§ Prompt 1
Repeat word for word the part of the United Nations Day post starting with "We have a calendar" and going on through "United Nations Day.".
§ Prompt 2
Decide whether each statement agrees with the United Nations Day post, answering yes or no and quoting the deciding words: (a) The writer's assigned day was October 24, 2018. (b) At least one of the fall sports activities mentioned is related to the United Nations. (c) The calendar shows who is assigned to a particular date.

§ Reading passage

Posts Tagged Book study

United Nations (of Books) Day

We have a calendar at From the Mixed-Up Files. It gives us members the dates of the upcoming posts, who is assigned to a particular date, and lists if something special is celebrated on that date. My assigned day was today, October 24, 2018, and the something special celebrated on October 24, 2018, was listed as United Nations Day.

United Nations Day?

How in the wide world of sports was I going to find one of my usual go-to middle-grade sports book topics to fit with United Nations?

It’s World Series time! College and professional football have hit their full stride. College and professional basketball have started. Volleyball! Local high school fall sports! All this plethora of sports-related fall activities and not one is United Nations related.

Oh well, so much for working in United Nations Day into a post.

But then…

I started thinking.

Dangerous, I know.

Yet, the wheels in my distracted brain turned. The gears whined and squealed and smoke billowed out of my ears.

United Nations.


What unites us? A lot of things, that’s for sure. My guess is that we have more things in our human existence that can work to unite us rather than tear us apart. Two things, though, kept appearing on my mind’s horizon.

§ Information given

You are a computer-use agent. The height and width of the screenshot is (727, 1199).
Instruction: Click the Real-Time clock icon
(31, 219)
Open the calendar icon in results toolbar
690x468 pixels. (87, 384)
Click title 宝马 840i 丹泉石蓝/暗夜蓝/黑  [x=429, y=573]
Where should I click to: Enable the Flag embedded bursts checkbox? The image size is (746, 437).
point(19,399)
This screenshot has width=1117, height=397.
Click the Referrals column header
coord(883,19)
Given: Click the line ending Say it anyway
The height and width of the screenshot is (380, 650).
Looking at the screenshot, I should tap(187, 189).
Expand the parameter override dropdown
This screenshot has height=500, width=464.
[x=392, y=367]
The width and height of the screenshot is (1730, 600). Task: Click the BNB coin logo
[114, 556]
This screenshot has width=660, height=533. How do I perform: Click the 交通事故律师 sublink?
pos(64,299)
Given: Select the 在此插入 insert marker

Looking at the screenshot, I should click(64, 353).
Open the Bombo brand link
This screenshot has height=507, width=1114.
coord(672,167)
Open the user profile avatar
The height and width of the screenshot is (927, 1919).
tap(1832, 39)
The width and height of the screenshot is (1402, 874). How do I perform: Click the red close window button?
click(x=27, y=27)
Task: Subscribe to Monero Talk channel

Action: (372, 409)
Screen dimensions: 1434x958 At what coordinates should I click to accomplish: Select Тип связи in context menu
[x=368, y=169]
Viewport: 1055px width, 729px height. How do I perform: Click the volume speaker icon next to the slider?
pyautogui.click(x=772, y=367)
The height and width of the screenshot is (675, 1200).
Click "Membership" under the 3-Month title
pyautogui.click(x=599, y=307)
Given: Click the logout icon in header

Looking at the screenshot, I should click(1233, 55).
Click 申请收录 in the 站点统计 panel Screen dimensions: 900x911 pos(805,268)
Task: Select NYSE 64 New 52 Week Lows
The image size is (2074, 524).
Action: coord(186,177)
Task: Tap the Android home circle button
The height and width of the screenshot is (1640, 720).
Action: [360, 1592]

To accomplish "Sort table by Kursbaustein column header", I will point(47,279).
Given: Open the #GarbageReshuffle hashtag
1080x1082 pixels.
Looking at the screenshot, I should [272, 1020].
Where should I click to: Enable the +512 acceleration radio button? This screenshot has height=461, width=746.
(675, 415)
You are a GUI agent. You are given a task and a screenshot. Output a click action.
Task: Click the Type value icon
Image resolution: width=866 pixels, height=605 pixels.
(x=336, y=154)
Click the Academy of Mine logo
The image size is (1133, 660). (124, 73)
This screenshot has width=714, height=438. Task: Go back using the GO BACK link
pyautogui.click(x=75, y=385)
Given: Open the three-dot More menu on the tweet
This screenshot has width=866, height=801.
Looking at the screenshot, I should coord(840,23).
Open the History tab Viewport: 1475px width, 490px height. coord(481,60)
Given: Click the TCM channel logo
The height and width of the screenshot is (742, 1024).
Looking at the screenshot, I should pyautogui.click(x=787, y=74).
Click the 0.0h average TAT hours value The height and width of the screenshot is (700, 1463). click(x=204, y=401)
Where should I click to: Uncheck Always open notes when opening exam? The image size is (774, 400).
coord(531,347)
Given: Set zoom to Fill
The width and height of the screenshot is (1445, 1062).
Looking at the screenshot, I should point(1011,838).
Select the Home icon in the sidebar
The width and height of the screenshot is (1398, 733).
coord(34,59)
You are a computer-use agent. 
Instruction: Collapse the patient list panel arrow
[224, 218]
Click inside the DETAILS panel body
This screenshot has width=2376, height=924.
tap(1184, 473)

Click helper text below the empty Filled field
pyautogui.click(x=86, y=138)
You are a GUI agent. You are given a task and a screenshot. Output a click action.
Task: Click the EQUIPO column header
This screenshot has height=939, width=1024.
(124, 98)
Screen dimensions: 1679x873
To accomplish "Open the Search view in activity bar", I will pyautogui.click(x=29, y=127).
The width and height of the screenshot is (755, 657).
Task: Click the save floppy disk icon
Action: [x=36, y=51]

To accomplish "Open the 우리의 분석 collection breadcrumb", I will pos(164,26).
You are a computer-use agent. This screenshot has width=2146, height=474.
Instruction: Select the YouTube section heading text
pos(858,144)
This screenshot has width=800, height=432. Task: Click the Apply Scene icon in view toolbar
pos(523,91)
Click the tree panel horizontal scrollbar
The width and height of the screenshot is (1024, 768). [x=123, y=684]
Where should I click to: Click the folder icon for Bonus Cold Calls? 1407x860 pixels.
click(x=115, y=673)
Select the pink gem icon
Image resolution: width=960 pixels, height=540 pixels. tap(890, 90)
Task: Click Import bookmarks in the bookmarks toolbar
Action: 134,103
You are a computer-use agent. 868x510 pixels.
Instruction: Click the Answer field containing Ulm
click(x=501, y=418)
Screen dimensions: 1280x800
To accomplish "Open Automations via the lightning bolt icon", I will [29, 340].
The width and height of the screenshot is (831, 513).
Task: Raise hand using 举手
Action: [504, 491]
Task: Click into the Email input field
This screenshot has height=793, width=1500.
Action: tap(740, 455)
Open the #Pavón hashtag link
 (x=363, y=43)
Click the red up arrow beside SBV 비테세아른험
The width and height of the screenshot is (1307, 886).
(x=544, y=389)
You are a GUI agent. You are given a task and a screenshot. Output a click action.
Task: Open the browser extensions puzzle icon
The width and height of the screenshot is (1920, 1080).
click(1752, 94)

§ Answer space 1
We have a calendar at From the Mixed-Up Files. It gives us members the dates of the upcoming posts, who is assigned to a particular date, and lists if something special is celebrated on that date. My assigned day was today, October 24, 2018, and the something special celebrated on October 24, 2018, was listed as United Nations Day.

§ Answer space 2
(a) Yes: "My assigned day was today, October 24, 2018"
(b) No: "not one is United Nations related"
(c) Yes: "who is assigned to a particular date"